> **To-do list**:
(1) Decide whether each statement below agrees with the grant guidance from the Inverness City Heritage Trust. Answer yes or no for each, quoting the exact words from the guidance that decide it.
(a) Residential grants are suspended until 2017, when the situation will be reviewed.
(b) Grant monies are allocated at six grants meetings per calendar year.
(c) Precautionary timber treatments are eligible for a grant.
(2) Carry on the grant guidance from the Inverness City Heritage Trust from the point where it stops, listing further kinds of eligible work in the same style.

Grant Guidance

Inverness City Heritage Trust was established to take a strategic view of the conservation needs of the buildings within the Riverside and Crown Conservation Areas and to co-ordinate a programme of repair and restoration work funded by grant assistance. Grants offered by the Trust are discretionary.

Grants

The Trust is operating a building repair grant scheme, which will assist, with the repair of commercial properties in Inverness City Centre.  Unfortunately due to budget constraints, we have had to suspend our residential grants until 2017 when the situation will be reviewed.

Grants will be given for works that on completion bring the external shell of the building back into a state of good repair.

Grant Rates

Grants will be offered at the discretion of the Inverness City Heritage Trust Board of Directors and is subject to available funds at the time of application. Each application is based on its own merits and grant monies will be allocated at four grants meetings per calendar year.

Prioritisation of applications

From April 2015, priority will be given to properties within the City Centre which can demonstrate “regeneration” (see below).

Regeneration in terms of the Scottish Government’s Economic Strategy and what we aim to work towards is defined as:

 “The holistic process of reversing the economic, physical and social decline of places where market forces alone won’t suffice”

Eligible Buildings

If the property lies within Inverness City Centre, it may be eligible for assistance providing that it:

  • Is of architectural or historic interest, and
  • Is a good period example of a particular type or style, and
  • Is unmodified, or only slightly (and not harmfully) modified from theoriginal external form with the potential to be restored, and
  • Will make a positive contribution to the street scene, townscape orlandscape setting

Non eligible works

Grants are not offered for the following types of work

  • Work already complete or underway i.e. retrospective grants
  • Routine maintenance, including redecoration unless the decoration is needed as a direct result of eligible repair.
  • Interior repairs, unless they result directly from repairs to the structure, or are vital to the building’s preservation

Pedestrianisation schemes, new design and speculative recreations of lost features and townscape. It is the responsibility of the property owner to maintain their property. The Trust encourages all property owners to have their property regularly inspected and maintenance work carried out before under-maintenance leads to disrepair. This is good conservation practice and is likely to prevent the need for major repairs.

Eligible Works

Grant assisted repairs should use appropriate techniques or methods of construction and high quality materials proven by tradition, normally using the same materials. Detailed guidance indicating the standard of work expected is available on request. Substitute or artificial materials are not eligible and their use is discouraged.

As well as requiring to be acceptable as a whole, and having the benefit of all the necessary consents and permissions, eligible works can be defined as follows:

General structural repairs – the necessary structural repair, conservation or strengthening of the existing structure (in response to a proven ongoing defect). In all cases the most conservative solution of structural repair should be adopted.

Structural timber or timber repairs – appropriate repairs to timber frames, roof structures, beams, joists, and other structural timbers are eligible for grant where intervention is based on a detailed survey.

Specialist treatments – precautionary timber treatments are not grant eligible. Dry rot and timber preservative treatments may be eligible providing they are shown to be justified by an independent assessment which confirms active infestation.

> **Collected data**:
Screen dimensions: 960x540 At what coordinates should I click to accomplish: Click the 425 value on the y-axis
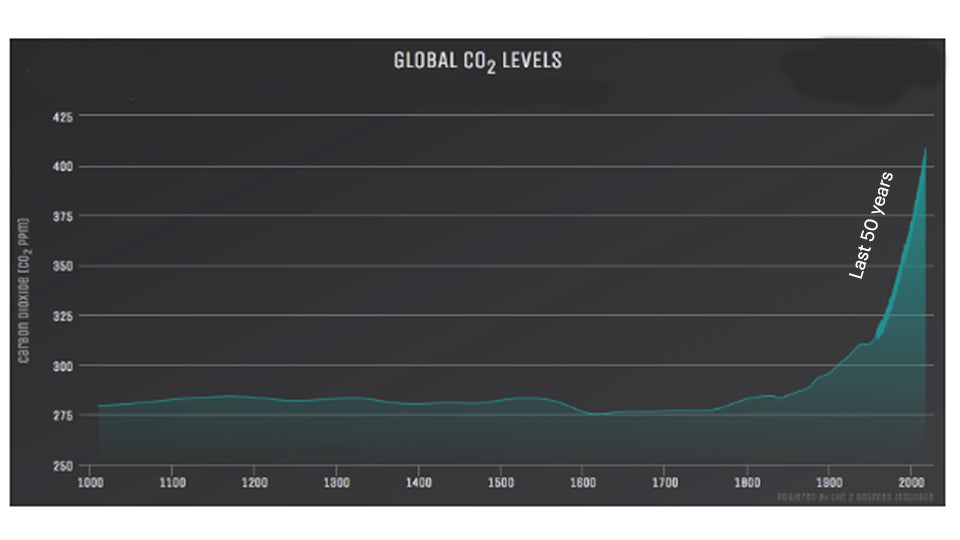(x=62, y=117)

> **Responses to the exercise**:
(1)
(a) Yes: "we have had to suspend our residential grants until 2017 when the situation will be reviewed."
(b) No: "grant monies will be allocated at four grants meetings per calendar year."
(c) No: "precautionary timber treatments are not grant eligible."

(2)
Damp-proofing and damp proof course installation is not eligible. Damp- eradication measures such as improved drainage or the lowering of ground levels may be eligible.

Reinstatement after repair – internal repairs are not eligible. Reinstatement of plaster removed to allow repairs to beams, joists etc. may be grant eligible. Reinstatement should match the original or be based on an agreed alternative design.

Re-roofing and high level repairs – Re-roofing in natural materials will be grant-eligible, such as slates of matching colour, texture and technical properties.

Comprehensive re-roofing is eligible. Partial repair (for example, fixing slipped slates) considered to be routine maintenance work is not grant- eligible. All repairs to the roof structure should be undertaken alongside other eligible works to lead work, chimneys, rainwater goods and any other high level repairs.

New roof windows or skylights will be ineligible although should be agreed as part of a wider scheme of repairs.

Chimney repairs – Necessary repairs to chimneys are normally grant eligible, provided the chimney is retained or reinstated accurately to its original height and profile. Repair of existing chimneys is to be preferred to rebuilding, although the latter may be grant eligible if structurally necessary. The reinstatement of the original style of chimney pots, when associated with other chimney repairs, is grant-eligible.

The cost of demolishing chimney stacks and roofing over the demolished chimney is not grant eligible.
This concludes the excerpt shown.